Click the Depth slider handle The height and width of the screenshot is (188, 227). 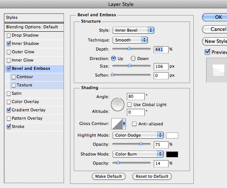click(x=129, y=48)
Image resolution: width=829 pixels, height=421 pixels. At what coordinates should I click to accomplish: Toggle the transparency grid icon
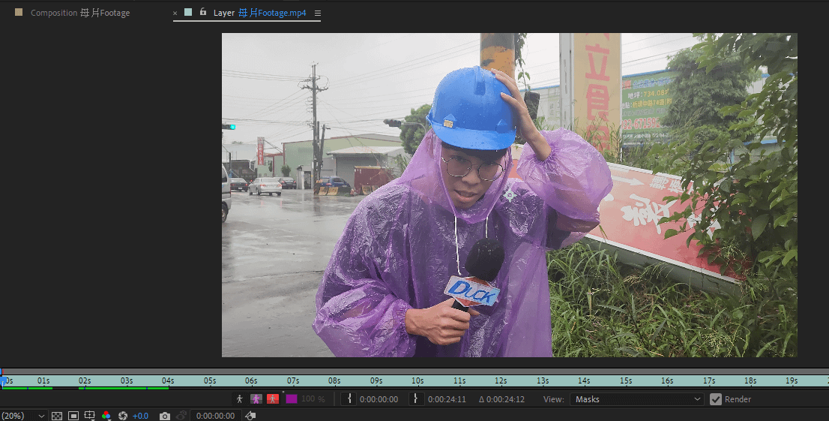pos(57,416)
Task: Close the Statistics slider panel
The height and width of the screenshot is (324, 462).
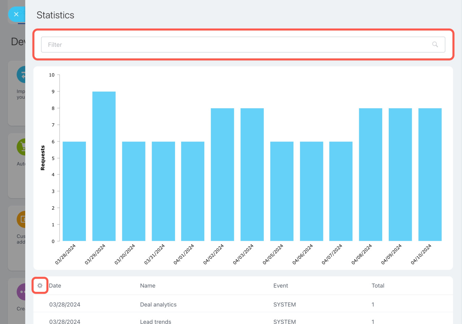Action: point(16,14)
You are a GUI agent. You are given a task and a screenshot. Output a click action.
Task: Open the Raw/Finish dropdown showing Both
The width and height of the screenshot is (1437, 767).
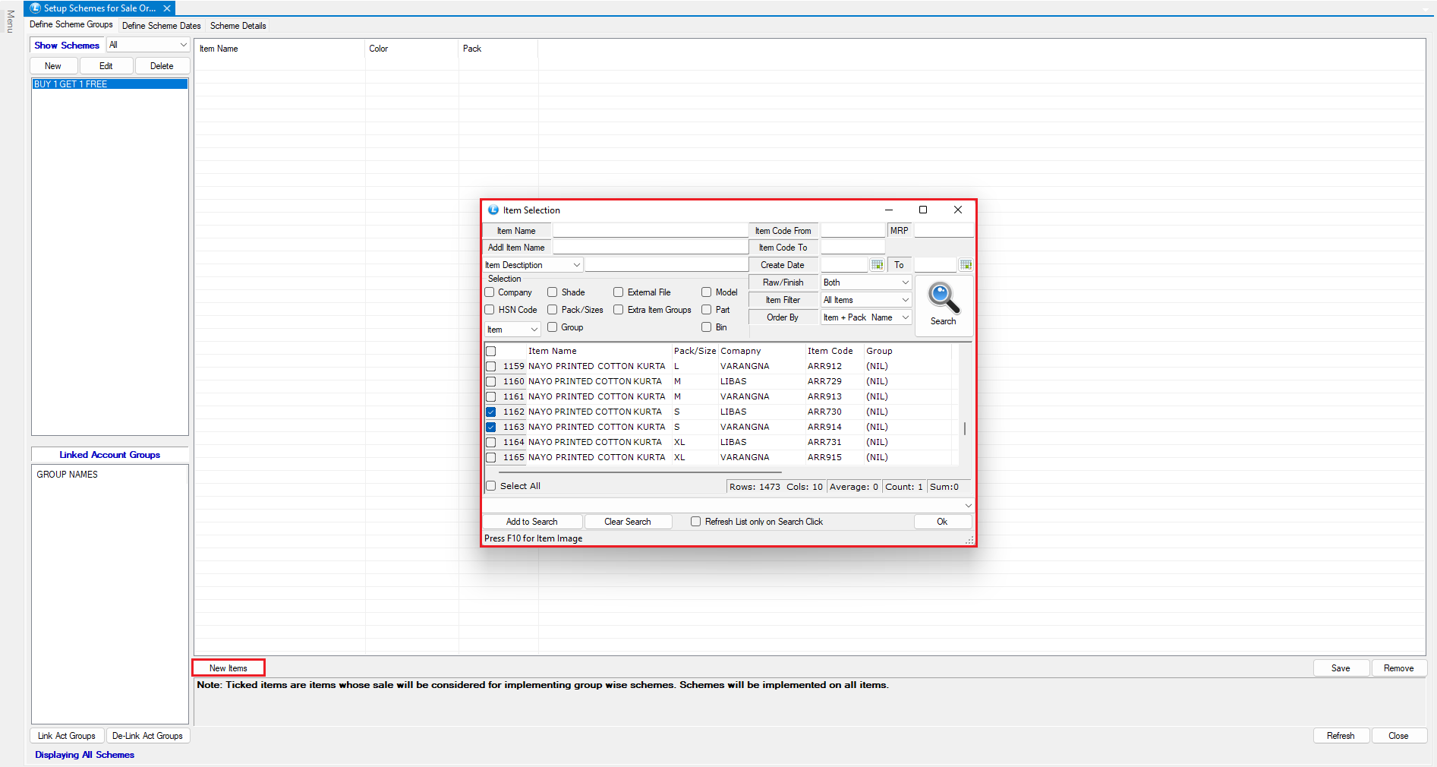tap(866, 282)
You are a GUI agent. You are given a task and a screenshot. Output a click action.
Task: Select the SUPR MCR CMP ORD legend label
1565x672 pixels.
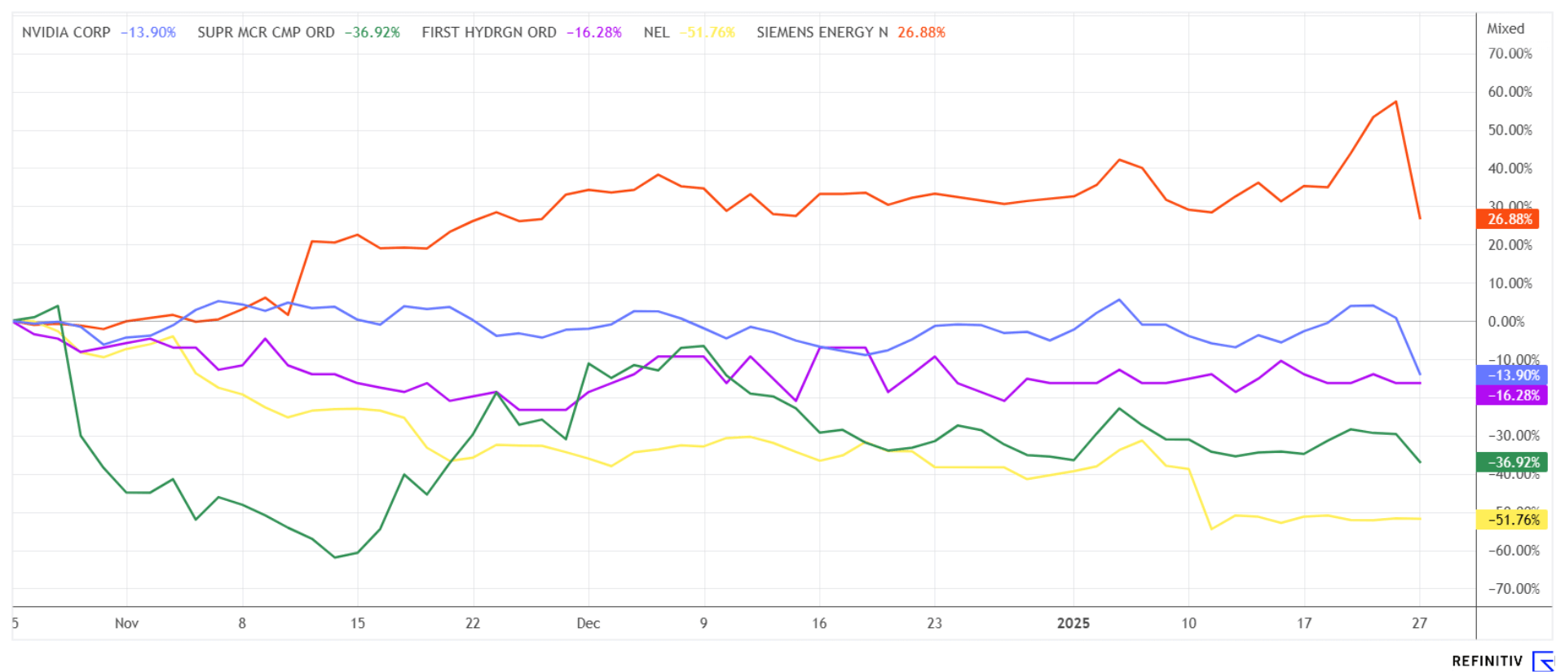(x=266, y=33)
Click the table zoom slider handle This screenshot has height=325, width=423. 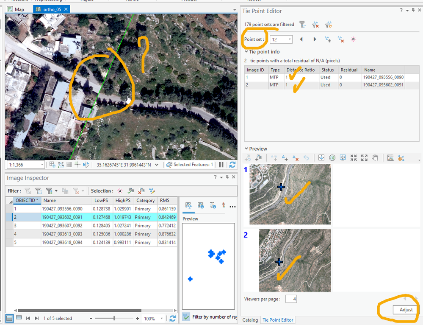click(114, 318)
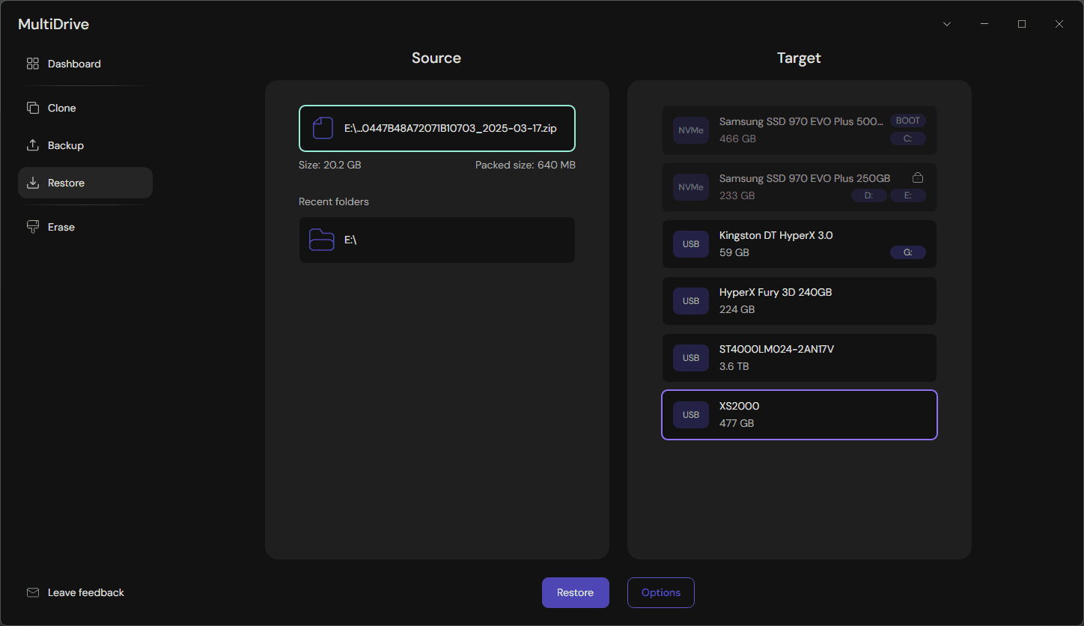Click the Clone icon in sidebar
Screen dimensions: 1084x626
(x=32, y=108)
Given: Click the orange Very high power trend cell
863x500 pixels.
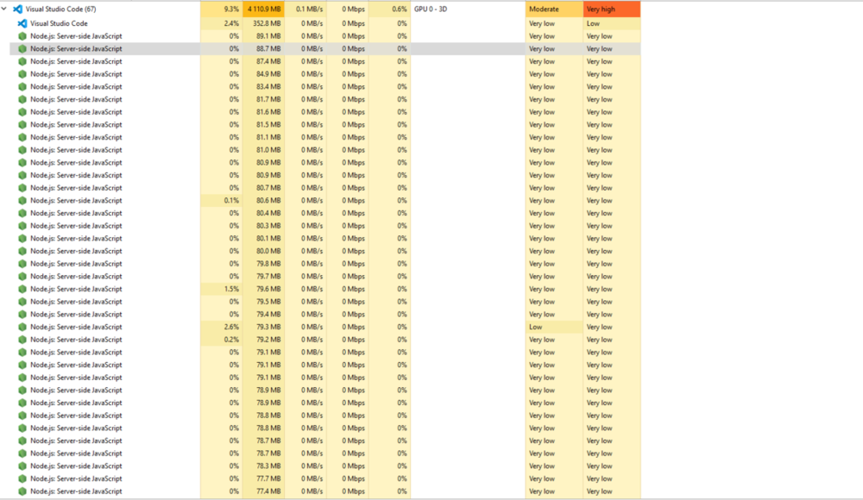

========================================================================

= DIRECTIVE =
Render as a JSON list of strings, one per line, the lines from the one that contains "Given: Click the" through the end of the rows, omitting blank lines and leaving out the pictures.

= RESULT OF THE TASK =
[
  "Given: Click the orange Very high power trend cell",
  "863x500 pixels."
]